Anyway, back to D.R. What can you say about it? I tried to make some notes during last week's show in the hope of posting up a satirical little piece about it here, but I gave up after about four minutes. It's so preposterous to begin with that the show simply defies any further parody or ridicule. In that respect, it's actually quite a remarkable achievement. You can just imagine the pitch, can't you? "Erm, blah blah blah exciting new televisual interface...rhubarb rhubarb rhubarb post-historico-validity ....formidable youth demographic......erm...here, I know, here's a good one - just imagine a cross between Desperate Housewives and erm...something to do with romantics?" But no matter how ludicrous the precept, once commissioned, they have to give it a go I guess and the programme makers are only to be congratulated on the astonishing verisimilitude of the period feel they've achieved and the lovingly researched authenticity of the dialogue:

Dante "Dave" Gabriel Rosetti [throwing his mobile phone away with gay abandon...]: Lizzy, I want to *knob* you...

Elizabeth Siddel: Phwoar!! Not 'arf!!

You half expect to hear lines like, "...we the Brotherhood vow to revitalise the stagnant pool of English art with our rejection of Victorian morality and heightened depictions of the natural world, innit?" No, sorry, that *was* one of the actual lines from the programme - you see, it really is impossible to spoof. Then there's the sight of Rafe "Yes, I do bear an uncanny resemblance to my father don't I, only I'm obviously much posher and more better lookinger than what he is - and, no, I don't have a *clue* how you spell my first name either" Spall, rogering senseless the young actress who will henceforth get all the work that Billie Piper turns down, up against a conveniently situated upright pianoforte.
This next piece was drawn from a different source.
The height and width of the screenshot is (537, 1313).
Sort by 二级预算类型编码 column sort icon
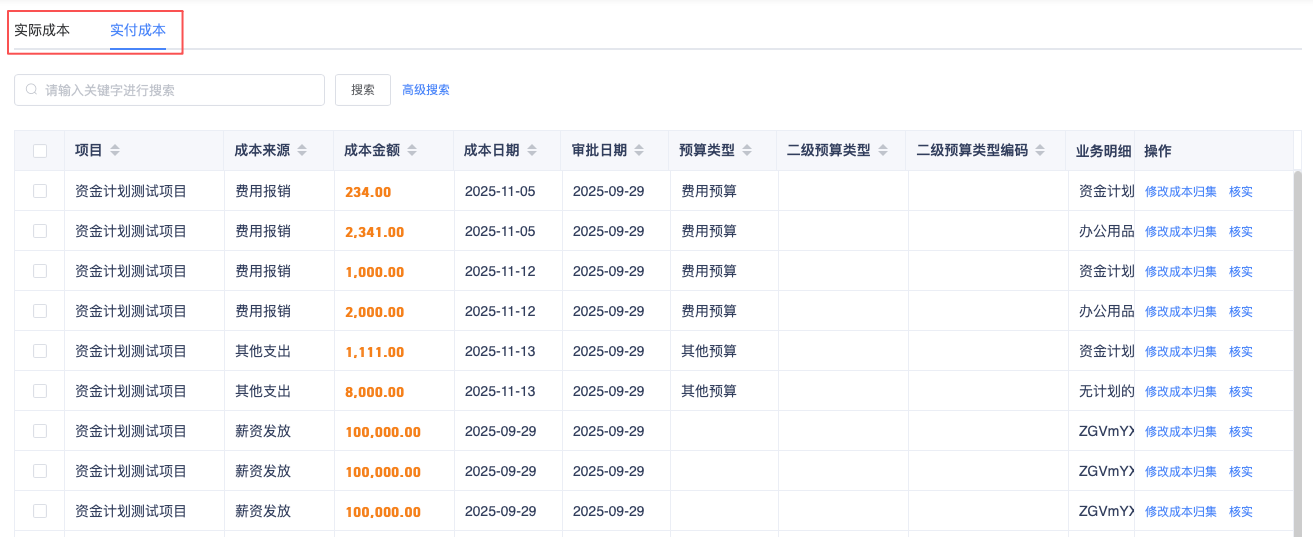1040,151
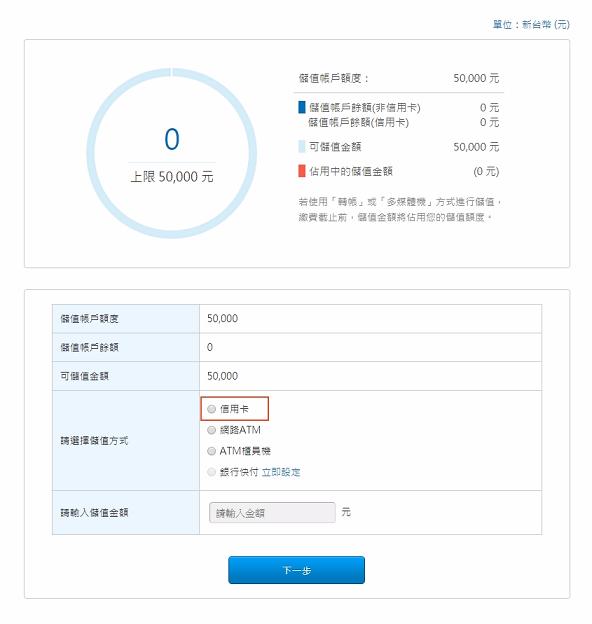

But at least D.R. is instructive in one very important way. It demonstrates, if nothing else, the ridiculous lengths that programme makers need to go to in order to get any kind of arts-based subject matter onto the schedule. And those lengths really are desperate if D.R. is anything to go by. I was surprised by the PRB when I did my degree. I had no idea they were as passionate and angry in their critique of Victorian industrial capitalism. They were a genuine affront to the artistic establishment of their day - and that's always a good thing. They were a genuinely puzzling phenomenon; a disruption. You don't really get a sense of that in D.R. And, did I blink and miss her perhaps, but where the feck is Christina?? Now *she* knew how to paint!!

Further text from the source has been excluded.